JERUSALEM: Israeli Prime Minister Benjamin Netanyahu said on Sunday that next week's bid by the Palestinians for UN membership had no chance of success and that they would ultimately seek renewed talks.

“Their attempt to be accepted as a member of the United Nations will fail,” he said at the start of the weekly cabinet meeting.

“That attempt will fail, since it has to pass through the Security Council.”

President Mahmud Abbas has promised Palestinians he will seek UN membership from the Security Council next Friday, despite stiff opposition from Israel and the United States, who say that only direct negotiations can resolve the Israel-Palestinian conflict.

Washington, Israel's main ally, has already announced it will use its veto to block the Palestinian bid in the Security Council.

“As a result of the actions of the United States, which is working closely with us, and of other governments with which we and the Americans are working, I predict that this attempt will fail,” Netanyahu said.

“In the end, after the smoke clears and after everything that happens at the UN, the Palestinians will come to their senses, I hope, drop these moves to bypass negotiations and return to the table in order to bring peace to us and our neighbours.”

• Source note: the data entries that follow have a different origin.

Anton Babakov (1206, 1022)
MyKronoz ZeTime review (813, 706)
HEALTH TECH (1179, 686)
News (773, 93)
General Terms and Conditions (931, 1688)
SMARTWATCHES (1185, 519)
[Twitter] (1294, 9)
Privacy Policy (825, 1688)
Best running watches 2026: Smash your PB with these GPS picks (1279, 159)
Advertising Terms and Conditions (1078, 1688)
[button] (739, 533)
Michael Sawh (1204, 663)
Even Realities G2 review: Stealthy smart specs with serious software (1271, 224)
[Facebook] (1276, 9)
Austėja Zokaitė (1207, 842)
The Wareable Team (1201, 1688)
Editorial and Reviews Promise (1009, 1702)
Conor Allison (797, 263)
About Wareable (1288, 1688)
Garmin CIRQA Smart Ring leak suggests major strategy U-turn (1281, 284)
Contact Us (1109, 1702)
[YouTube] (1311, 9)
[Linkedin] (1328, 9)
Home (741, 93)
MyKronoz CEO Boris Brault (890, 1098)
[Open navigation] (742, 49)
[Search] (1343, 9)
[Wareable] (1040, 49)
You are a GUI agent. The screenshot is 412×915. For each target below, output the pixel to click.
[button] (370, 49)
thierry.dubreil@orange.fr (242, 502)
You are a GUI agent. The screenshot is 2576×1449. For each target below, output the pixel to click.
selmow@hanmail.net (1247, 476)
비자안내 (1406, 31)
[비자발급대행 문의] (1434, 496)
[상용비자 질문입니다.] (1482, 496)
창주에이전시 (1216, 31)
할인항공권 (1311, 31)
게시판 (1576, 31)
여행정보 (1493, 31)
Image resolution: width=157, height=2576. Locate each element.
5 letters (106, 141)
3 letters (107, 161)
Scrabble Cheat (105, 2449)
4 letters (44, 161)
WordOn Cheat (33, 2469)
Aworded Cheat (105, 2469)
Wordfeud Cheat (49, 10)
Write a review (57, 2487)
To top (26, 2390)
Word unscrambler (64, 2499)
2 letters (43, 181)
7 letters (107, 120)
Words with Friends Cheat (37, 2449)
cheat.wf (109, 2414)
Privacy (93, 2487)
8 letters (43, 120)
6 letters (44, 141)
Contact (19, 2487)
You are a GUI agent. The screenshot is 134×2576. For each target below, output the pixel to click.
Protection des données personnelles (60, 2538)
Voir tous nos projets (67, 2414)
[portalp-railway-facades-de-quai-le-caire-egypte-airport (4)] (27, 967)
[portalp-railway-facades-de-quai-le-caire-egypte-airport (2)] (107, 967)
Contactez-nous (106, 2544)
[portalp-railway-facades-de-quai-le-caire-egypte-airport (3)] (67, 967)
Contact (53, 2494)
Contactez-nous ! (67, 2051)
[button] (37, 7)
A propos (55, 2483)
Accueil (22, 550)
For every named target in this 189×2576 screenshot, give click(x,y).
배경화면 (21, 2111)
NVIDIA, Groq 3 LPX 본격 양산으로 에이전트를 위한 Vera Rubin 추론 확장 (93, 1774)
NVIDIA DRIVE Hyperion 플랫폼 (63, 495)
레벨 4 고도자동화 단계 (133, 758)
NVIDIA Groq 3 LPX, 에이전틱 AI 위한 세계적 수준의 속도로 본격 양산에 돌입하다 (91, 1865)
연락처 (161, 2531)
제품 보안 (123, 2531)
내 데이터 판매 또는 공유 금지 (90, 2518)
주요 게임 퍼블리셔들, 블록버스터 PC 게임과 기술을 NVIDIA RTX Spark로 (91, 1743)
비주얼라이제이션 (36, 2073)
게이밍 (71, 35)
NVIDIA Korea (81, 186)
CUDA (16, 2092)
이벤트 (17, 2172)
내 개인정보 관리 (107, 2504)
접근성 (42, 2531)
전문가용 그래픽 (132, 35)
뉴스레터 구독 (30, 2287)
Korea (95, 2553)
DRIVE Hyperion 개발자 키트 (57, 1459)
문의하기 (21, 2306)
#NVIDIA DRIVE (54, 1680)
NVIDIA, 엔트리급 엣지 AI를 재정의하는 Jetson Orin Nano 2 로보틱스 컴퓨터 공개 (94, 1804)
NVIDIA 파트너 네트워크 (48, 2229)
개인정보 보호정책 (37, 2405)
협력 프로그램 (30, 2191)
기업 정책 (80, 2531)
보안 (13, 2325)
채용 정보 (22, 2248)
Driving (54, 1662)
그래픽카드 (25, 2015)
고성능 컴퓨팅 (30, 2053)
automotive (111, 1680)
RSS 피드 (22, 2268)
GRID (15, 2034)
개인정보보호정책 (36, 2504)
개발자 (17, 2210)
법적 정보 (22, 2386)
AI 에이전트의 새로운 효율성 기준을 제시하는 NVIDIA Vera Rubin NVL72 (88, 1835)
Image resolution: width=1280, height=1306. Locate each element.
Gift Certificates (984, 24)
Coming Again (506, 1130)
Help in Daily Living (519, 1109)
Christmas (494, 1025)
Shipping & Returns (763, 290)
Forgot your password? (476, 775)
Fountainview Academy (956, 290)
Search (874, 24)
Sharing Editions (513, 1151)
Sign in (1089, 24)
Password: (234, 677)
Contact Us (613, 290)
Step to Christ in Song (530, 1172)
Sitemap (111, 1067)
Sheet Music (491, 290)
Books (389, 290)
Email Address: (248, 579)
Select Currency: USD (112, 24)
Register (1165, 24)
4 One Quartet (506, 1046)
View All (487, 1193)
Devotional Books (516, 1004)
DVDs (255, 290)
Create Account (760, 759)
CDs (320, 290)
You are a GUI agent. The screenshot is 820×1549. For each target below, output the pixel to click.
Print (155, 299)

Netanyahu compared the Security Council to the UN's government, while the General Assembly, he said was more like a parliament.

“There you can pass almost any resolution,” he said. “They could decide that the sun rises in the west and sinks in the east but it doesn't have the same weight and the same importance as the Security Council.”

Netanyahu has said he too will go to the UN to explain Israel's opposition to the Palestinian move. Like Abbas, he is to speak on September 23, a government official said.

The White House says he is also likely to meet President Barack Obama in New York.

Peace talks between Israel and the Palestinians foundered nearly a year ago in a dispute over Israel's continued construction of Jewish settlements on occupied Palestinian land.